[[ The input open ]]

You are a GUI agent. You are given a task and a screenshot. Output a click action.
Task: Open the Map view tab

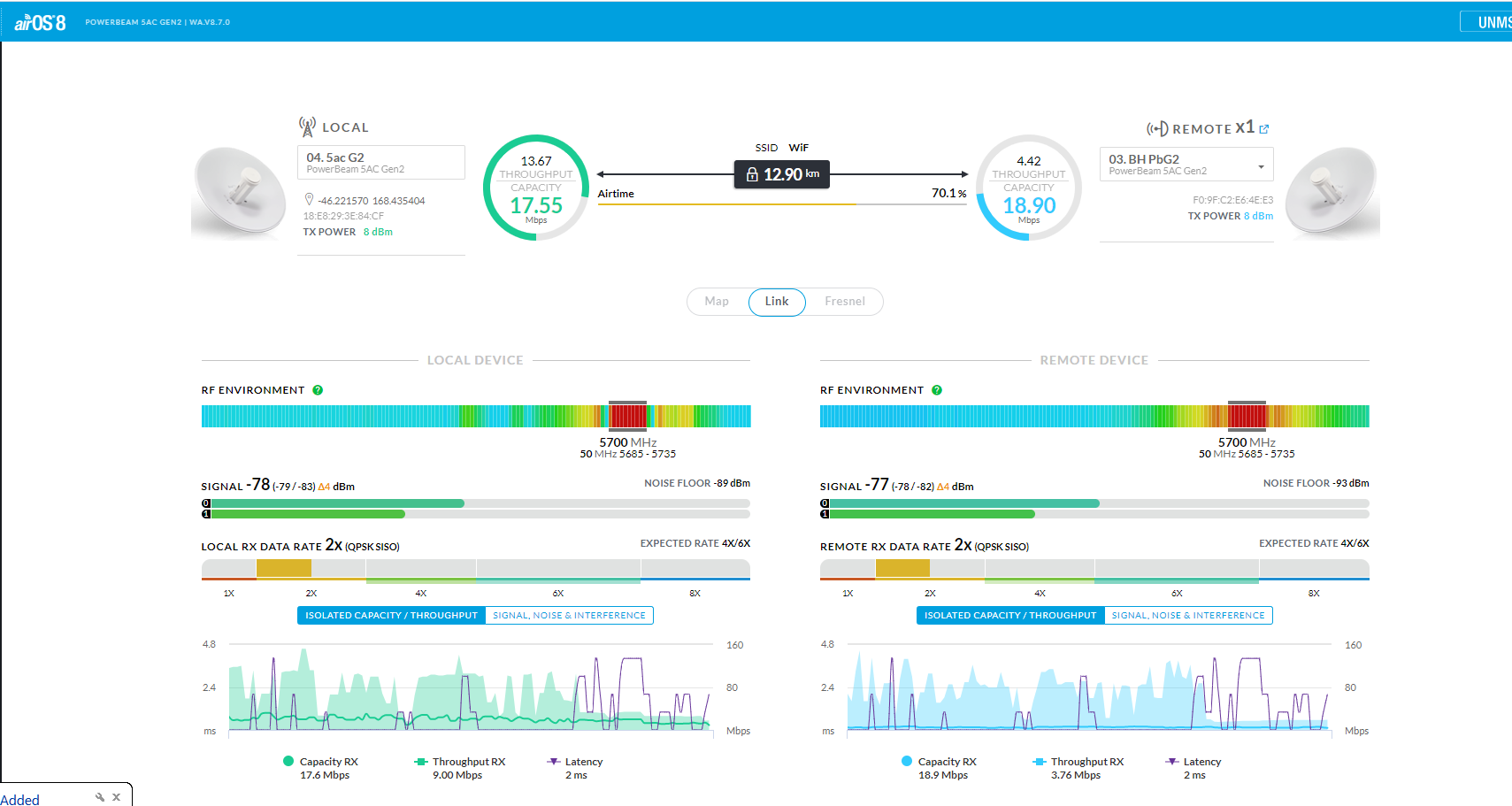[x=717, y=301]
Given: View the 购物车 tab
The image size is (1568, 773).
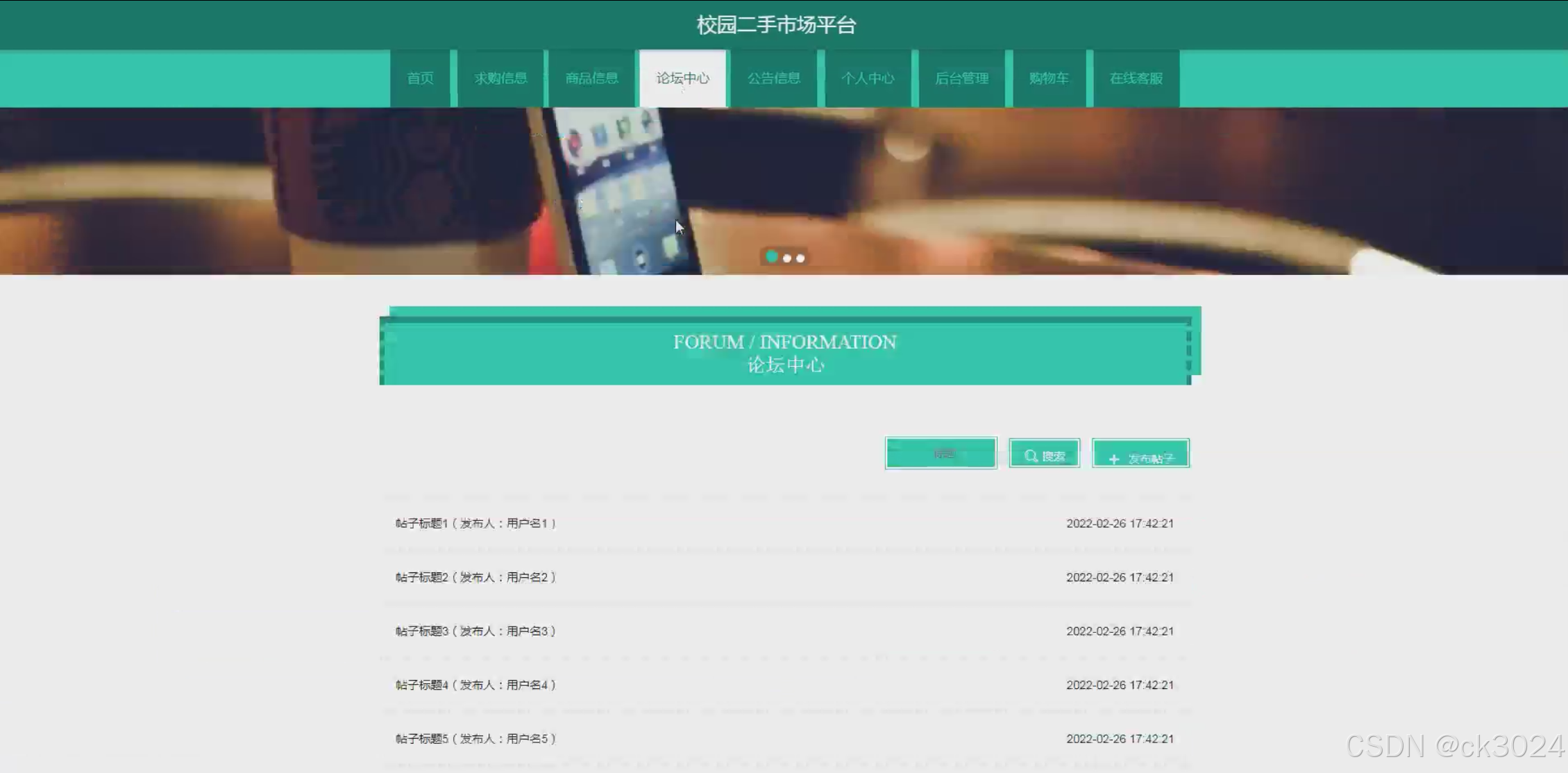Looking at the screenshot, I should tap(1049, 78).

[[ The input closed ]]

(Directions for this task):
Reproduce each record from above exactly; pictures do not belong in the copy.

(Response area):
You are a GUI agent. You are given a task and a screenshot. Output a click action.
Task: Open the Map view tab

[x=717, y=301]
Given: View the 购物车 tab
The image size is (1568, 773).
Looking at the screenshot, I should tap(1049, 78).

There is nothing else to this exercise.